Maxon designed Cinebench to measure rendering performance, but we can look at how similar Cinebench is to other workloads too. It’s not representative of gaming performance, where the frontend is challenged by a ton of branches and a large instruction footprint. It’s also not completely bandwidth or compute bound, setting it apart from the likes of Y-Cruncher. Video encoding is a closer comparison, though video encoders tend to emphasize vector performance more than Cinebench does.
By itself, Cinebench 2024 is a moderate IPC benchmark with a sizeable instruction and data footprint. Code spills into L2, but the instruction stream is easier to follow than what we saw in games. Decoupled branch predictors can thus keep the frontend fed even in the face of L1i misses. On the data side, Cinebench 2024 spills out of L3 and requires a modest amount of DRAM bandwidth. High scheduler capacity across integer and FP operations help keep more memory operations in flight in the face of DRAM latency. In that sense, Cinebench 2024 can be seen as Cinebench R23 with more emphasis on DRAM performance. When hitting the execution units, Cinebench 2024 uses scalar and 128-bit packed floating point operations. Wider vector execution units are not useful. Scalar integer performance plays an important role in keeping the FP execution units fed.

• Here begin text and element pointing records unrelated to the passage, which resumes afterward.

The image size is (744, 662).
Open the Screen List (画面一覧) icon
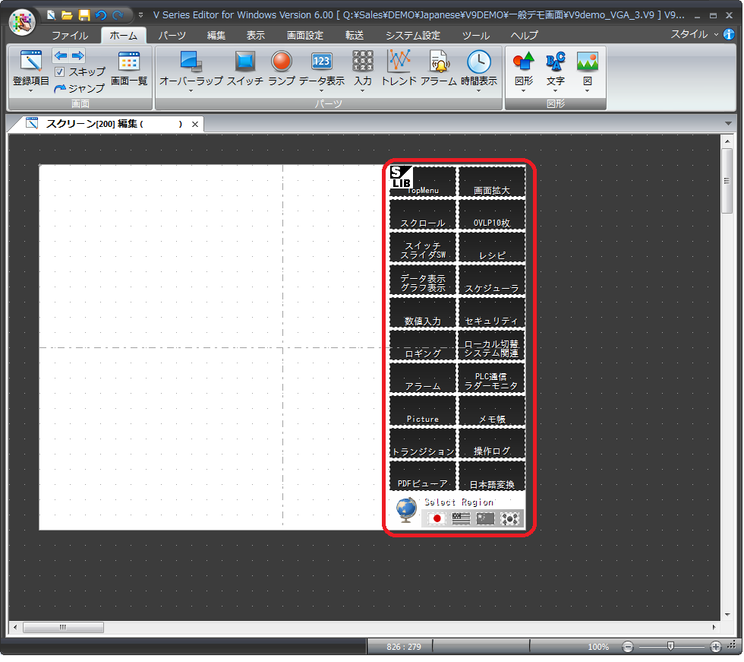[x=129, y=62]
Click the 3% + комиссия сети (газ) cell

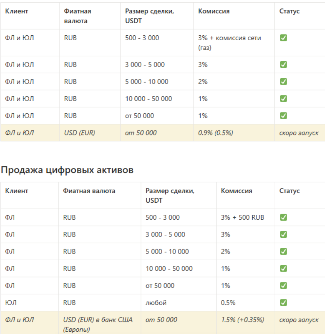[229, 43]
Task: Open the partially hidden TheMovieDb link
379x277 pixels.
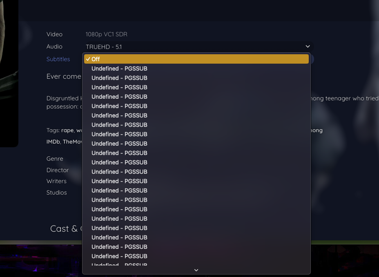Action: 73,142
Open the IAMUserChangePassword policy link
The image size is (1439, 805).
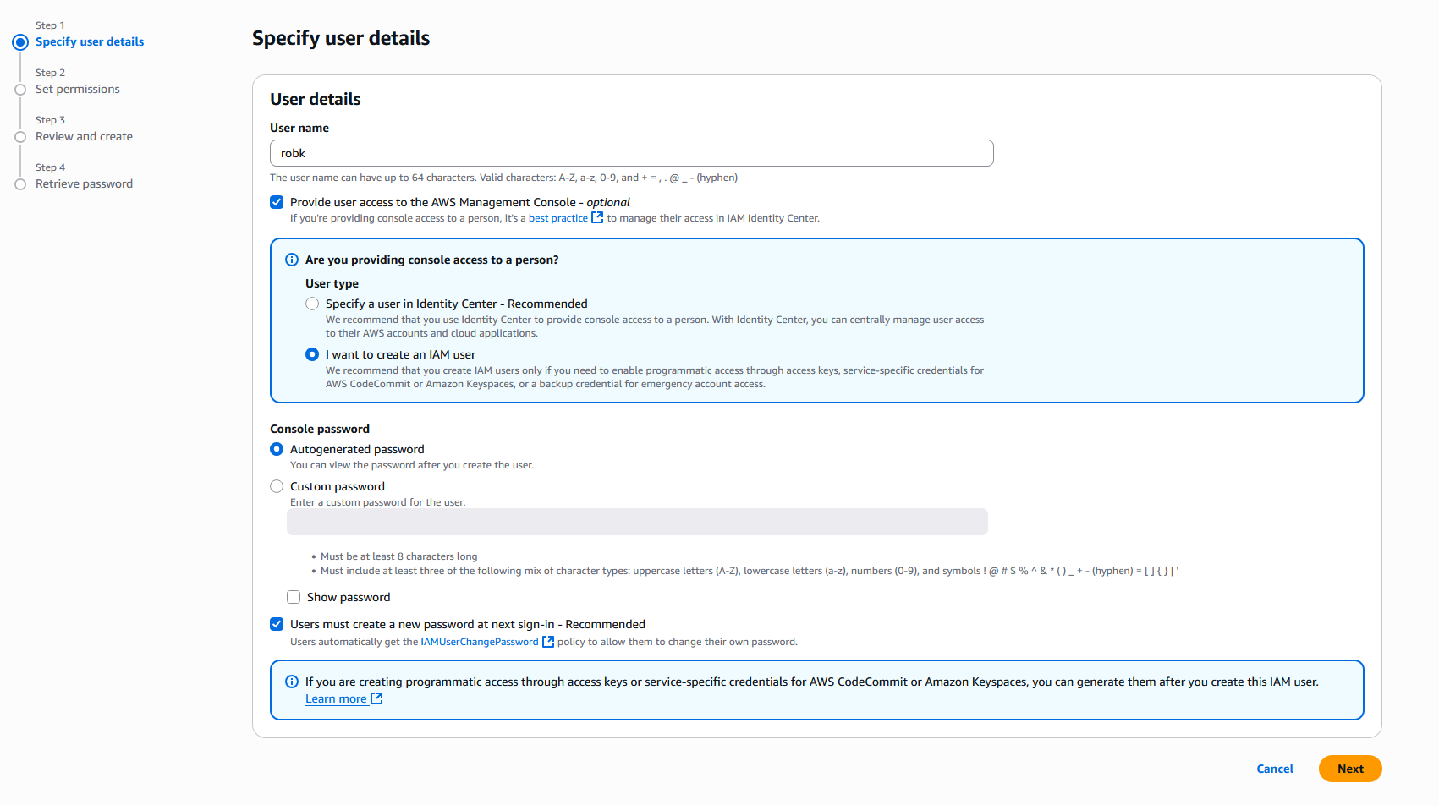(x=479, y=642)
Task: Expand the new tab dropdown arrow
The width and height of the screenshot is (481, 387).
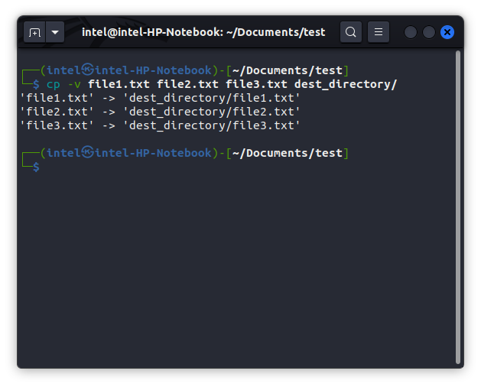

In the end, Cinebench 2024 poses decent challenges to the frontend and backend. It has a more realistic instruction footprint than SPEC2017,
which has no subtest with more than 12 L1i MPKI. Maxon has also addressed Cinebench R15 and R23’s small data-side footprint, which could be mostly contained by a 8 MB last level cache. High core count systems could be constrained by memory bandwidth, which happens across a lot of other well-threaded applications. These characteristics make Cinebench a decent benchmark. There’s area for improvement though. It could be a better stress test if it more heavily leverages vector execution. Hopefully the next version of Cinebench is better vectorized.